··· Quoted passage

In her lifetime Austen’s books were not tremendously popular. Though she is often lumped with Bronte, Dickens and Gaskell, she preceded the great Victorian authors by several decades, and thus her stories reflect a world as yet untouched by the industrial revolution. Austen’s novels are gentle rambles through great estates where the gentry have dinners, balls, and various family crises. Emma does her match making, Elizabeth Bennett spars with Mr. Darcy, and the Dashwood sisters debate the merits of various poets. In other words, not much happens. Charlotte Bronte had little patience for Austen’s restrained, ironic style, and complained to a friend,
“Her business is not half so much with the human heart as with the human eyes, mouth, hands, and feet. What sees keenly, speaks aptly, moves flexibly, it suits her to study; but what throbs fast and full, though hidden, what the blood rushes through, what is the unseen seat of life and the sentient target of death – this Miss Austen ignores…”
Bronte’s contemporaries disagreed with her assessment of the gentle lady’s work. Tennyson ranked Austen “next to Shakespeare.” Sir Walter Scott read her novels several times each and envied her descriptive powers, and Mrs. Gaskell (eminent Victorian author and Bronte’s biographer) was an ardent admirer. Though it is true that Austen’s emotions are as tightly circumscribed as her plots, hemmed in by invisible barriers of class, wealth and convention, she reaches the human heart by a route unfamiliar to a passionate soul like Bronte. It is through the very details of mundane existence that Austen leads us to central truths about life and love. Her restraint can be deceiving. It is not Austen’s aim to blast apart convention and custom, but rather to reveal a world of emotion through irony, humor and suggestion. Like many women authors of that century, Austen’s novels were published anonymously, and it is only in the last one hundred years that she has been recognized as one of the greatest writers in the world.

······

### Challenges
a. In the piece on Jane Austen, which writer did Tennyson rank Austen next to?
b. Pick up the piece on Jane Austen after its last sentence and keep writing it.

··· Supplied records

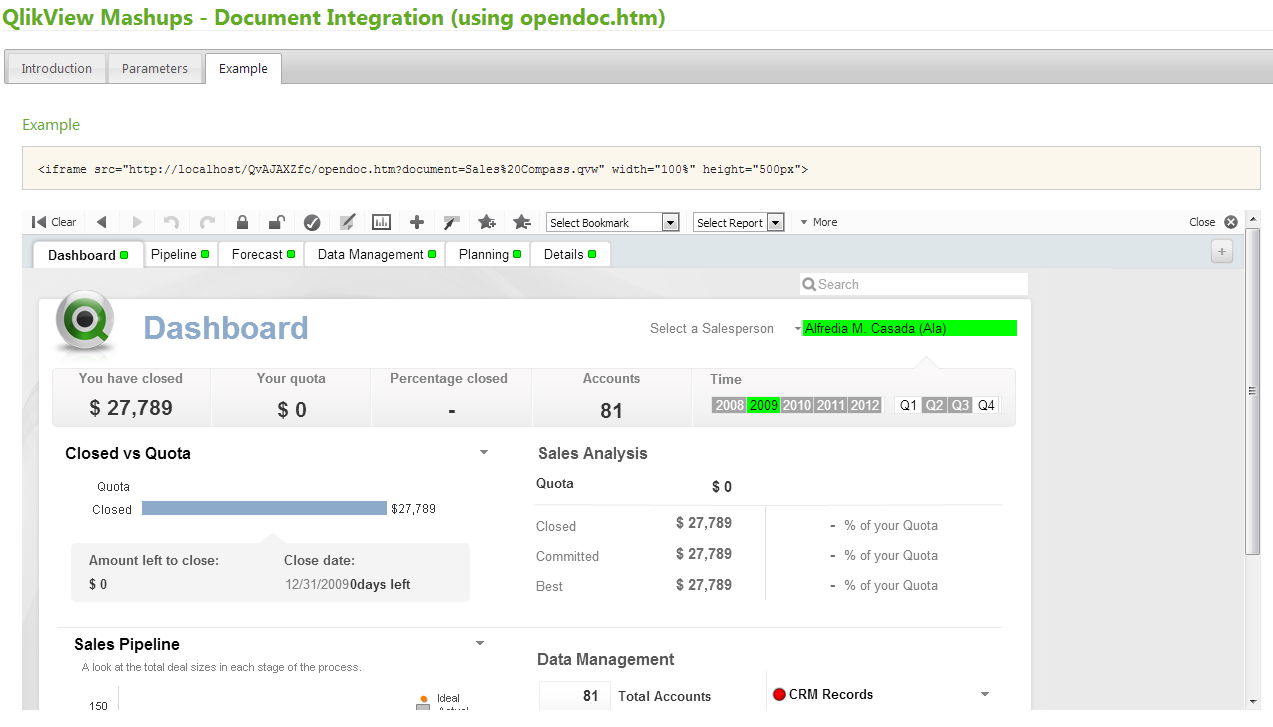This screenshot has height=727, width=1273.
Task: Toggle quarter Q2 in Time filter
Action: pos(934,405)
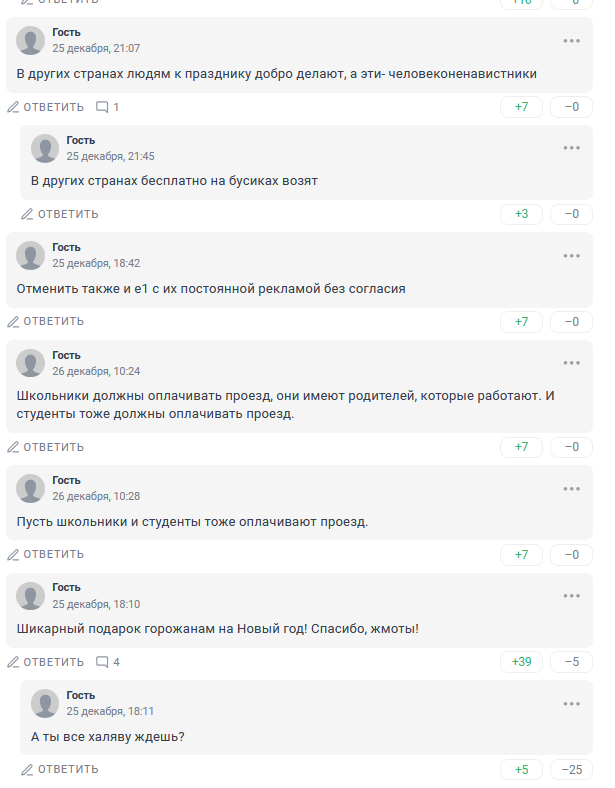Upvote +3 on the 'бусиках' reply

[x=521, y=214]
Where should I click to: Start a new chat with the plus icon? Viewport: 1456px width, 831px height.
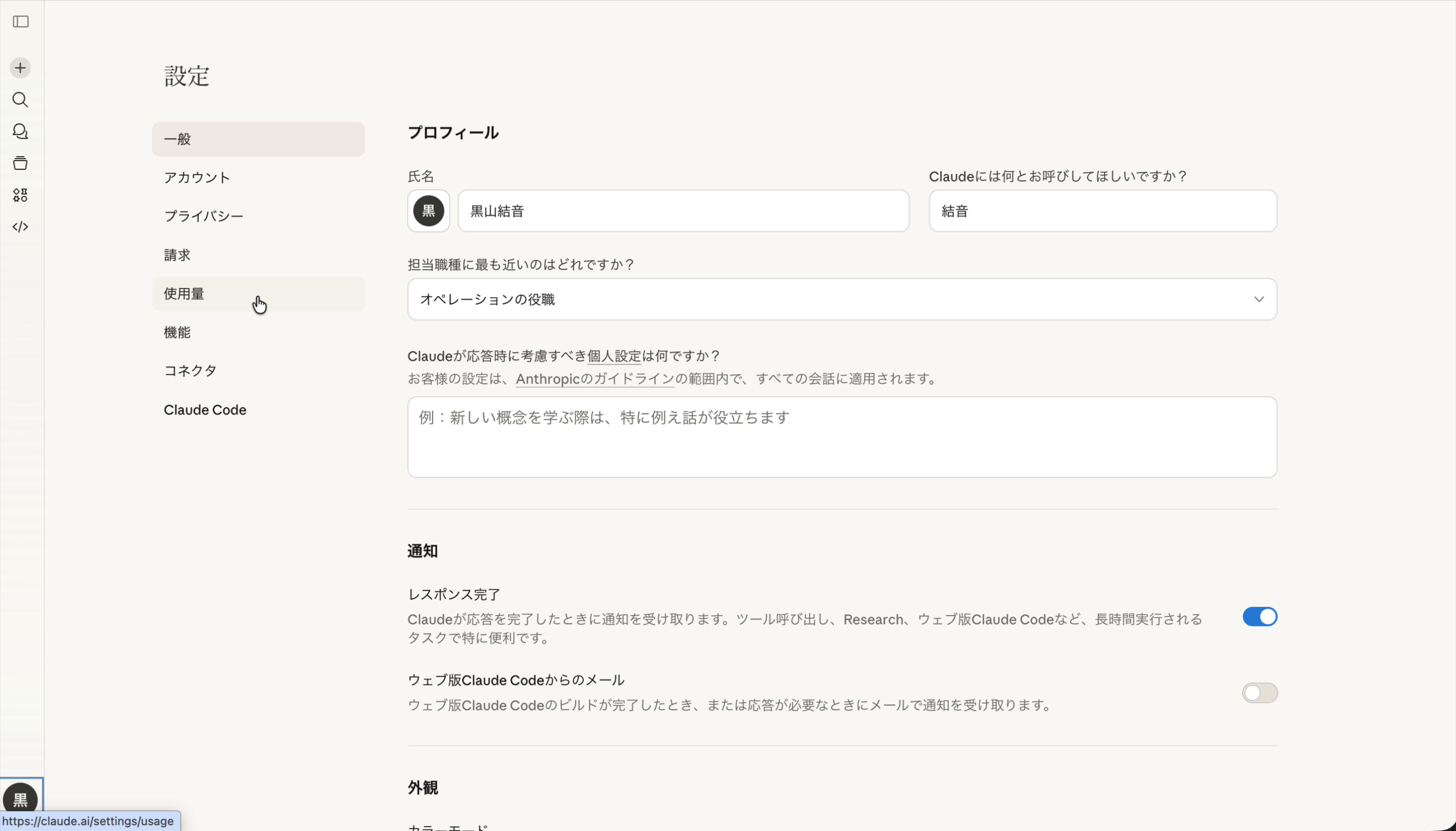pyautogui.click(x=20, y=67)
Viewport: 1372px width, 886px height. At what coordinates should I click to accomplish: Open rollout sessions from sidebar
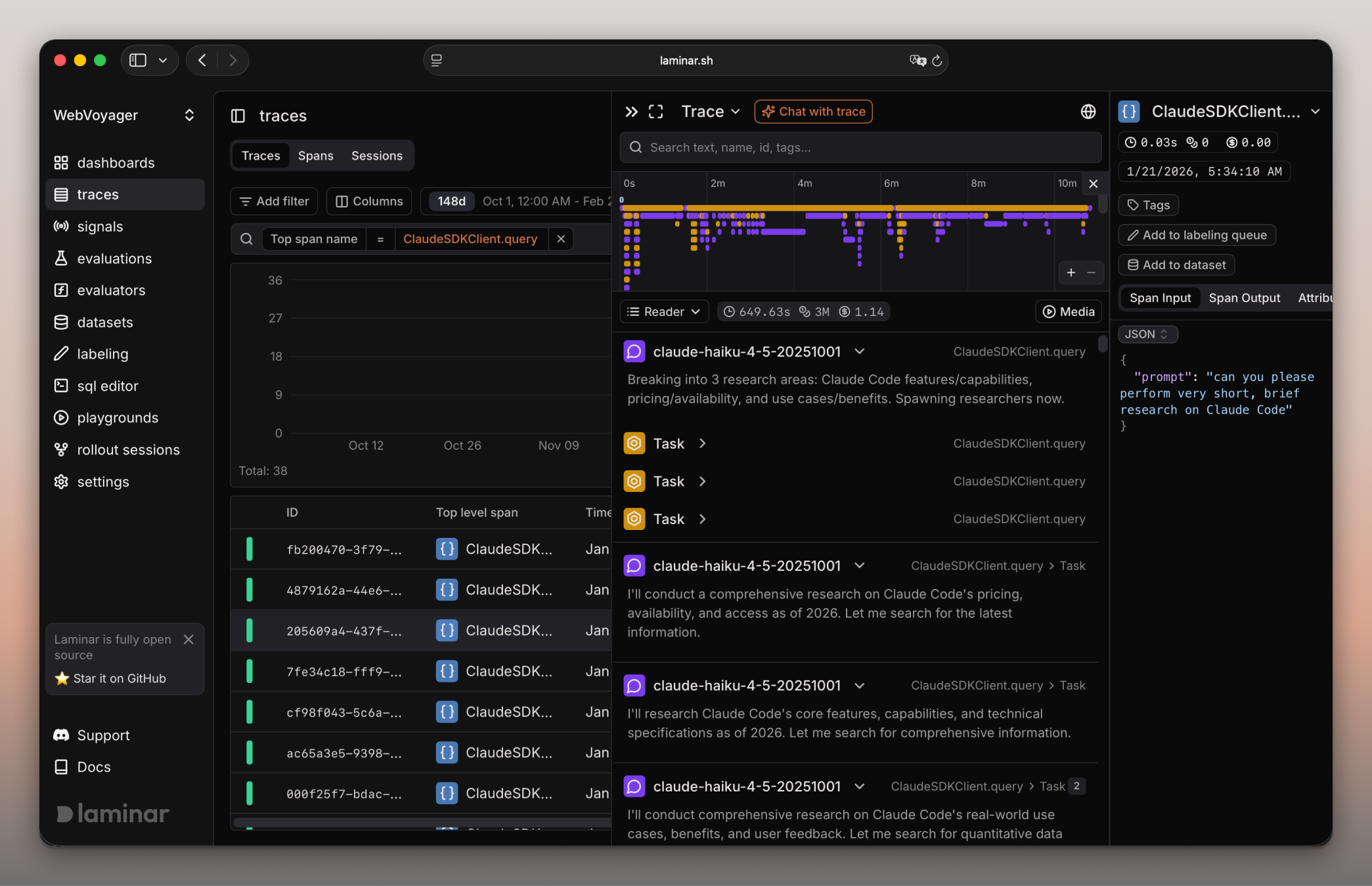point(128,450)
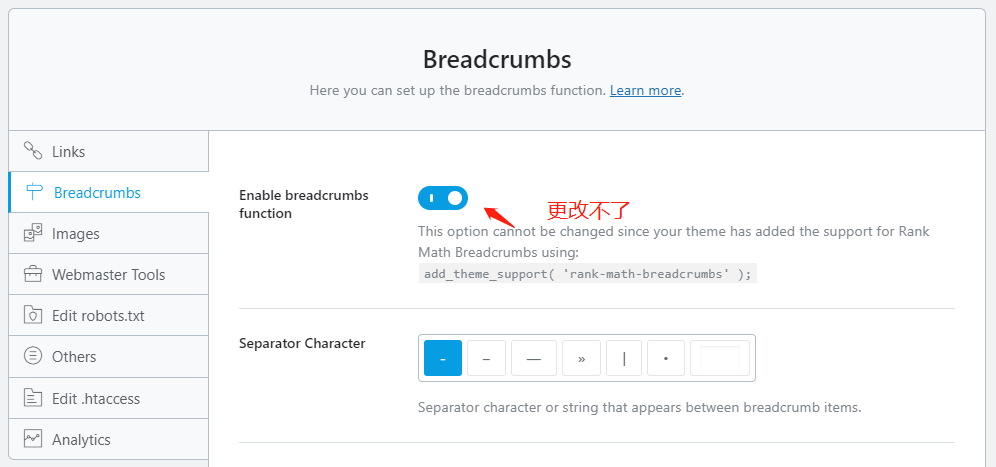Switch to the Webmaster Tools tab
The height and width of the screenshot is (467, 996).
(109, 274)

······

### Exercise responses
a. Shakespeare.

b.
Mansfield Park was published just after Sense and Sensibility and Pride and Prejudice in 1814. It is the story of a poor girl who is brought into a great family as an act of charity, and ends by inheriting the central position as mistress of the estate. Fanny Price is an unusual heroine, defined more by her inaction than her actions. In an artistic masterstroke, Austen borrows Shakespeare’s device of the play within a play. Fanny’s wealthy cousins and their guests prepare to stage a play, Lover’s Vows, in their father’s absence, and through this process truths are revealed about their duplicitous natures that influence the remainder of the drama. Like young Hamlet, Fanny refuses to act, either in the play or in the backstage dramas that surround it, but keenly observes the actions of those around her, and forms her opinions about whom to trust.
Modern critics have found much to discuss in Mansfield Park, from Lord Bertram’s involvement in slavery to the troubling relationships in Fanny’s natural family. As always, Austen touches upon difficult issues without hammering them. Take, for example, her examination of the effect of Fanny’s years at the Bertram estate on her feelings for her family. When, after several years’ absence from her humble home, Fanny returns to her parents and siblings in Portsmouth, she expects to find real happiness. Instead, she is appalled by their coarse manners. This is no romanticized English peasant cottage, but a dirty, depressing hovel that literally nauseates its former inhabitant:
“She sat in a blaze of oppressive heat, in a cloud of moving dust; and her eyes could only wander from the walls marked by her father’s head, to the table cut and knotched by her brothers, where stood the tea-board never thoroughly cleaned, the cups and saucers wiped in streaks, the milk a mixture of motes floating in thin blue, and the bread and butter growing every minute more greasy than even Rebecca’s hands had first produced it.” (pp. 362-3)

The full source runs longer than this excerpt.